We quickly moved on to the East Wing
Galleries, and the work of the Cuban-American artist Jorge Pardo (supposedly
“one of the most influential artists of his generation”) whose sole exhibition
was a very expensive wallpaper piece of what looked like all his life’s work
including sculpture, installations, design and architecture - laid out on
wallpaper in a grandiose time line. I thought the idea of putting your life’s
work up on massive wrap-around wallpaper was a clever conceit. Most art was
just wallpaper anyway, no matter how grand its maker intends it to be. Yet it
was also a work of the internet age – in which information flowed anarchisticly
and fragmented meaning was in the eye of the atomised consumer. It was also a
work unthinkable without photo-shop or adobe illustrator. It was only a shame
the subject of its visual cacophony was such an incessantly productive
mediocrity. How I wondered was I to experience this visual vomit? Did the
artist expect me to look in humble devotion to every single photograph of bad
abstracts, boring furniture, dutiful assistants making his art and family
photos? Was I expected to read every single historical timeline and all that
was written on the oval shaped benches that ran through the space? Or was I to
be bombarded into submission and dazed into credulity? I would have preferred
to see one – just one image or object of excellence, summation and beauty.
Personally,
I could not understand how Jorge Pardo was considered an artist at all. His
unoriginal and flamboyant designs - struck me as nothing more than decadent
decoration. A designer of ‘sculptures’, ‘paintings’, furniture, architecture
and interior decoration his work fitted in perfectly with art in the noughties
- which had become nothing more than uncritical accoutrements to conspicuous
wealth. An exhibition of his work in Brown
Thomas would have been far more appropriate. I imagined Duchamp and Warhol
turning in their graves at the realization that they had fostered such posers.
What
Happens Next Is a Secret
in one of the downstairs courtyard rooms was one of the worst exhibitions I had
ever seen! It struck me as a kind of curatorial assault upon IMMA’s own
collection. How much of the maliciously incompetent display of the art works
was a deliberate deconstruction of the traditions of artistic display I could
not tell. The labels for the paintings were (deliberately?) just stuck up
crookedly like post-it-notes and meters away from what they were indicating.

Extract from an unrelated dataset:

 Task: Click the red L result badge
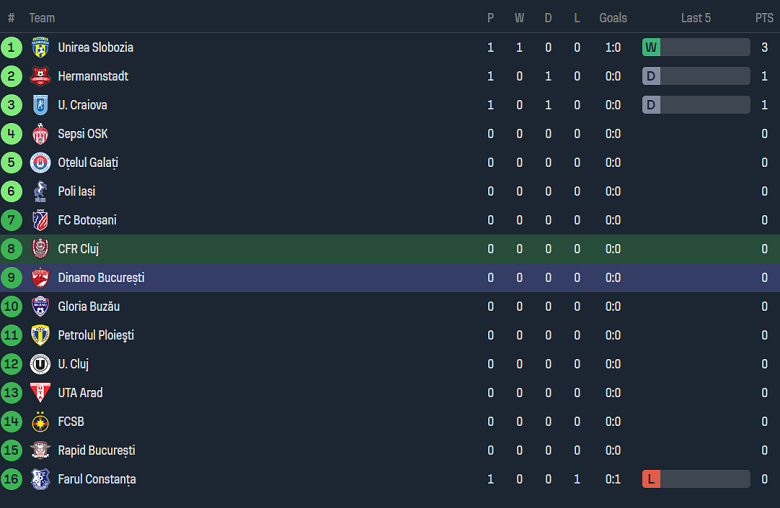pyautogui.click(x=651, y=479)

The pictures were hung together with no discernible rhyme nor reason. The sculptures
seemed just thrown around the room often preventing any clear-passage for the
viewer. Frankly, a high-school student could have installed a better show. Was
it to be seen alongside Tallentire and Pardo’s work as a parable about the
complete bankruptcy of Western culture? A culture at a point of Alexandrian
exhaustion - that had ended not because it had too little. But because it had
too much and most of it was decadent trivialities.